The African Swine fever (ASF) virus is about to conquer new territories, both in Russia and worldwide, Russian scientists believe.
Alexey Igolkin, head of the reference laboratory for ASF with the Russian veterinary watchdog Rosselkhoznadzor told the Russian publication Veterinary & Life that after raging for more than a decade in European Russia, ASF is now expected to gain a foothold in eastern parts of the country.
“This year, regions of Siberia and the Urals can be attributed to the zone of special risk. The first outbreaks of ASF were detected out there last year. These territories are already actively involved in the epizootic process. And, unfortunately, I think that the situation may worsen this year,” Igolkin said.
In 2021, ASF outbreaks in the eastern regions were registered only in private backyard farms, while this year, Russian veterinary specialists expect to discover the virus in the population of wild boars.
“In winter and spring, wild boars can come into contact with infected animal corpses that were not detected and destroyed in a timely manner, and the virus enters their population and further through contacts during the regrouping of herds, the formation of new families can take root on these territories,” he said.

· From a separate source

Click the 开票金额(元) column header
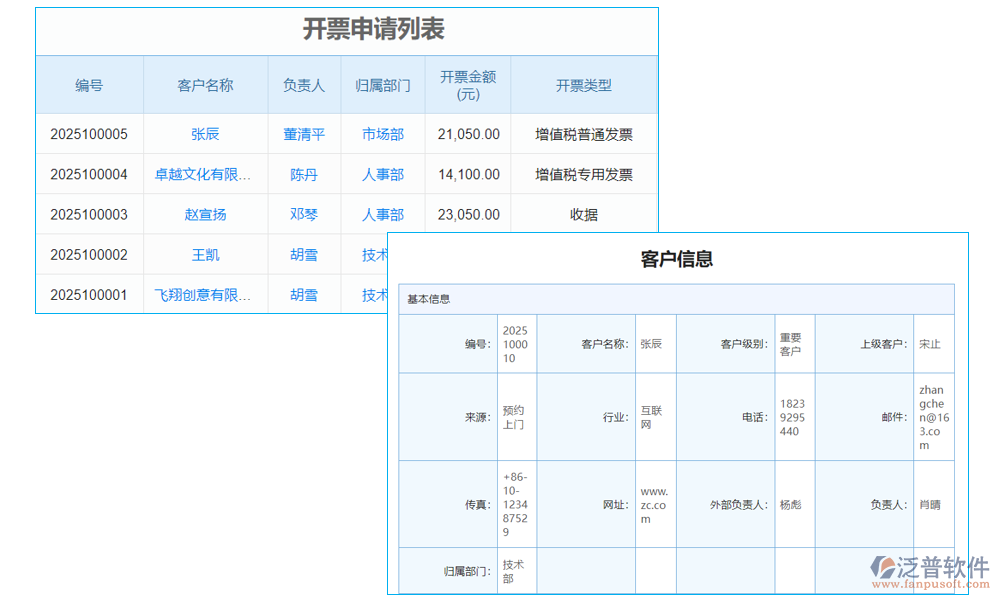The width and height of the screenshot is (1000, 600). point(467,85)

Since the beginning of 2022, 37 ASF outbreaks have been registered in Russia, including only 12 at the pig farms, Rosselhoznadzor estimated. The number of ASF outbreaks in the country has been steadily falling since the last major wave registered between October 2020 and January 2021, when Russian veterinary officials culled nearly 560,000 heads of pigs at several commercial farms to contain the further spread of the virus.

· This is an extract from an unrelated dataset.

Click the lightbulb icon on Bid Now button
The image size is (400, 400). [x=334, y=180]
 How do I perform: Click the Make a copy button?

However, Russian scientists in the past claimed that it is clear that not all ASF outbreaks eventually end up in official statistics.

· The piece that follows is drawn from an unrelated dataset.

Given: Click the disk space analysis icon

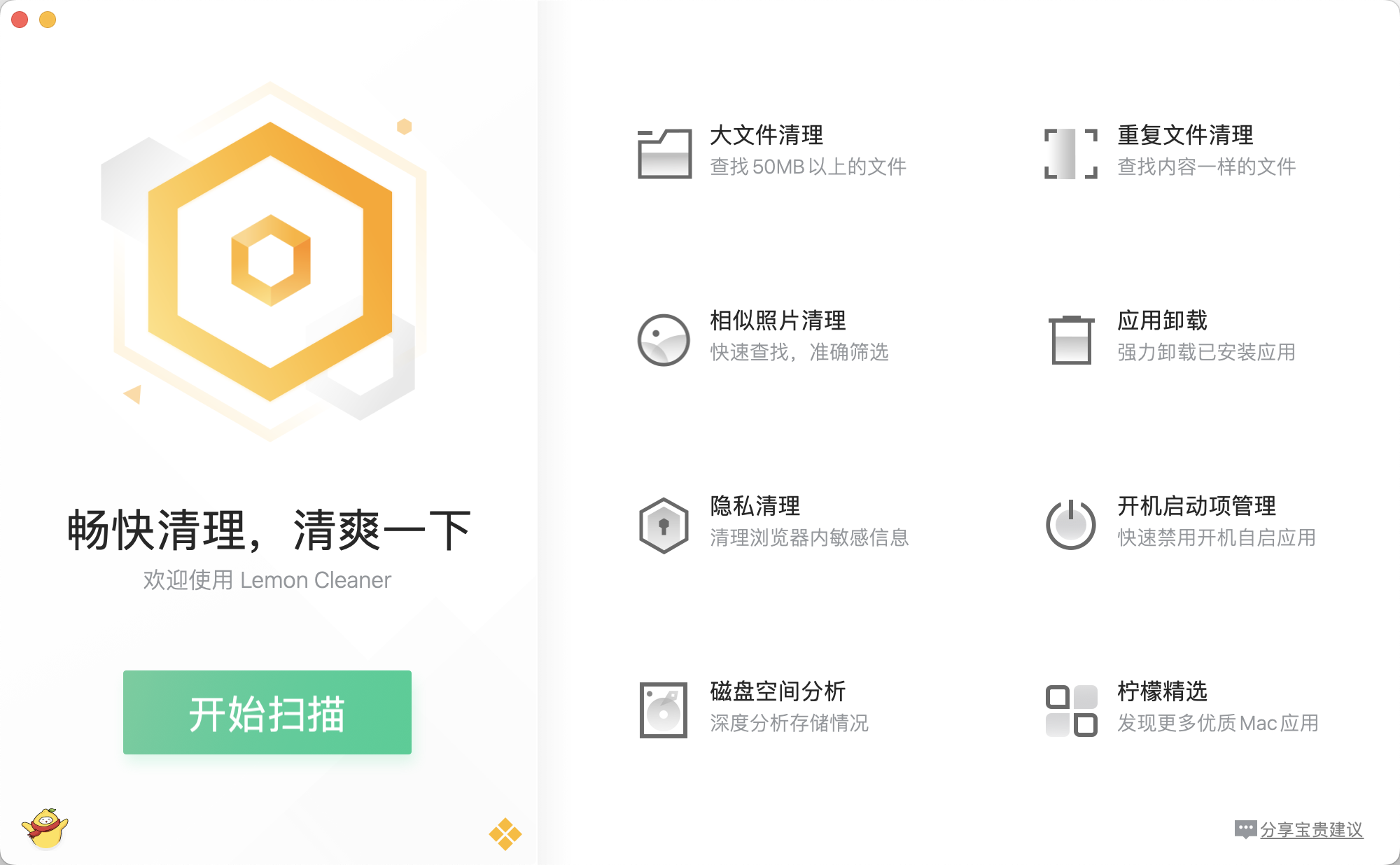Looking at the screenshot, I should point(663,710).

On the other hand, ASF continues to spread globally, with North and Central America might be at risk, Igolkin said.
“The Americas are now particularly at risk, as cases were detected in domestic pigs last year in the Dominican Republic, followed by the island of Haiti, where outbreaks are still being reported,” Igolkin said, adding that the virus poses a significant danger to the U.S. where large pig herds are concentrated.
“In the United States, they understand that they currently have a huge biological mine in the form of African swine fever at their side,” he added.